"Wes Finch: A Life in Music" by Russell WhiteheadReview
If you are an admirer of the visual artistry of Russell Whitehead or the musical artistry of Wes Finch, or indeed of both as I am, then I'm sure you'll be delighted by the release of the "Wes Finch: A Life In Music" film by the former.
Originally begun several months ago, Russell has brought his customary skill & taste to editing it into a work of art in its own right. If you are a Wes fan (why on earth would you not be?) then this is an illuminating set of insights into his career but also his creative processes & philosophies, set against examples of his work. For those interested in the wider aspects of what it means to be a musician in these times, especially one who is more focused on the craft and art of creating & performing music than "being in Bon Jovi", yet still needs to earn a living, then the film should be equally fascinating.
Based around a candid and articulate interview wherein Russell probes deep into Wes to extract the insights at the heart of the film, he manages to keep the approach fresh & contextualised through cuts to other footage (including performance) which he had shot of Wes and his associates over a period of about nine years, without breaking the thread of the core discussion.
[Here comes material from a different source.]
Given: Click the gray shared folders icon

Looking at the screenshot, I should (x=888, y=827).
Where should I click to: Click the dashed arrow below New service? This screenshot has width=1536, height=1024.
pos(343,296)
Overall, the film is as visually attractive as you'd expect from Russell.
Interestingly, he also mainly removes himself from the finished film, substituting his oral questions with captions so that the totality of the piece is about Wes & it is his voice we hear.
What is also very interesting is the tone of the whole film is very positive (there is laughter in the mix): this is all about a musician who has been plying his craft for long enough to become cynical under the challenges of the economics of trying to be an independent artist & the film was shot during a period when not only were things especially difficult for musicians but they'd been bad for twelve months with no clear route back towards even the status ante quo. Nevertheless Wes comes across as still enjoying what he does and very open to reflect upon where he has been & where he is going next.
It's a good blend of philosophy & finer practical details which could directly inspire artists to consider what he is doing and thinking himself: at the very least is a sense of "you are not alone" in such a world.